Requires two competing hypotheses:

• a null hypothesis, denoted by $H_0$
• an alternative hypothesis, denoted by $H_1$ or $H_A$

The hypothesis is tested by evaluating experimental evidence:

• we reject $H_0$ if the evidence against $H_0$ is strong
• we fail to reject $H_0$ if the evidence against is $H_0$ is insufficient

Errors in Hypothesis Testing

Two types of errors can be committed when testing $H_0$ against $H_1$.

If we reject $H_0$ when $H_0$ is true ⇒ we have committed a type I error.

If we fail to reject $H_0$ when $H_0$ is false ⇒ type II error

Probability of Committing Errors and Power

The probability of committing type I error is usually denoted by:

$\alpha = P(\mathrm{reject} \ H_0|H_0 \ \mathrm{is \ true})$.

The probability of committing type II error is:

$\beta = P(\mathrm{fail \ to \ reject} \ H_0|H_0 \ \mathrm{is \ false})$.

The power of test is the probability of correctly rejecting $H_0$:

$\mathrm{Power} = P(\mathrm{reject} \ H_0|H_0 \ \mathrm{is \ false}) = 1 - \beta$

Conventional values of $\alpha, \beta$ and Power are 0.05, 0.2, 0.8, respectively.

Type of Null and Alternative Hypothesis

Let $\mu$ be the population parameter of interest.

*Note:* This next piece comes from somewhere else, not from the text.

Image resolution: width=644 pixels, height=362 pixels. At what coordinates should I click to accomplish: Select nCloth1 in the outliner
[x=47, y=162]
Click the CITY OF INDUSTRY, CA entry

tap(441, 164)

The hypotheses are expressed in terms of the values of this parameter.

The null hypotheses is a simple hypothesis, that is, it is of the form:

$H_0: \mu = \mu_0$

where $\mu_0$ is some candidate value ("simple" means that it is assumed to be a single value.)

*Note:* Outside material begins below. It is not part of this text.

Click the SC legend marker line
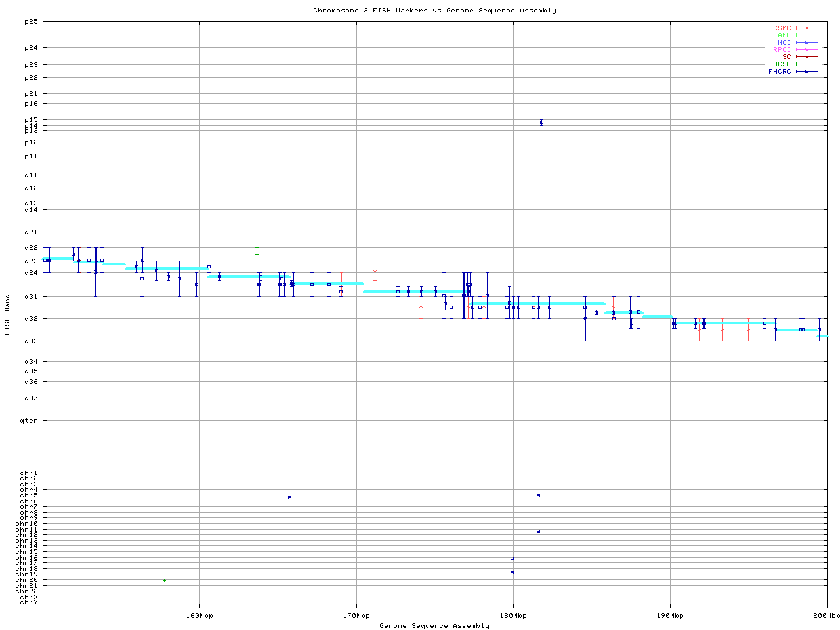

The alternative hypothesis $H_1$ is a composite hypothesis, i.e. it contains more than one candidate value.

Depending on the context, hypothesis testing takes on one of the following three forms:

$H_0 : \mu = \mu_0$ where $\mu_0$ is a number.

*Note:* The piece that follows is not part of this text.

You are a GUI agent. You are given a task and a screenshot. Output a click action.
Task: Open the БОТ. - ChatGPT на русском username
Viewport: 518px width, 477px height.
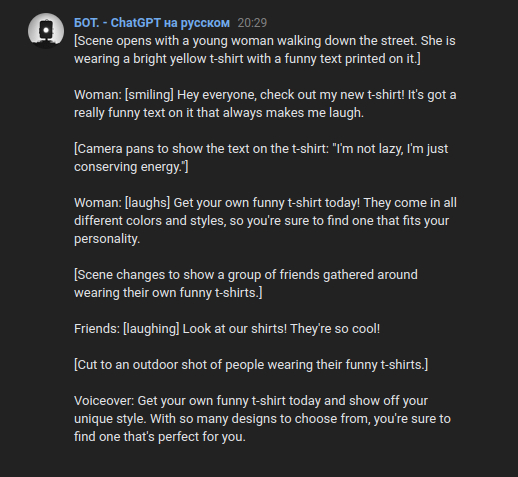pos(152,23)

• against a two-sided alternative: $H_1 : \mu \neq \mu_0$
• against a left-sided alternative: $H_1 : \mu < \mu_0$ or
• against a right-sided alternative: $H_1 : \mu > \mu_0$

The formulation of the alternative hypothesis depends on our research hypothesis and is determined prior to experiment or study.

Test Statistic and Critical Region

To test a statistical hypothesis statistics we use a test statistic. A test statistic is a function of the random sample and the population parameter of interest.

We reject $H_0$ if the value of the test statistic is in the critical region or rejection area. The critical region is a subset of the real numbers.

The critical region is obtained using the definition of errors in hypothesis testing. We select the critical region so that

$\alpha = P(\mathrm{reject} \ H_0|H_0 \ \mathrm{is \ true})$. is equal to some pre-determined value, like 0.05 or 0.01.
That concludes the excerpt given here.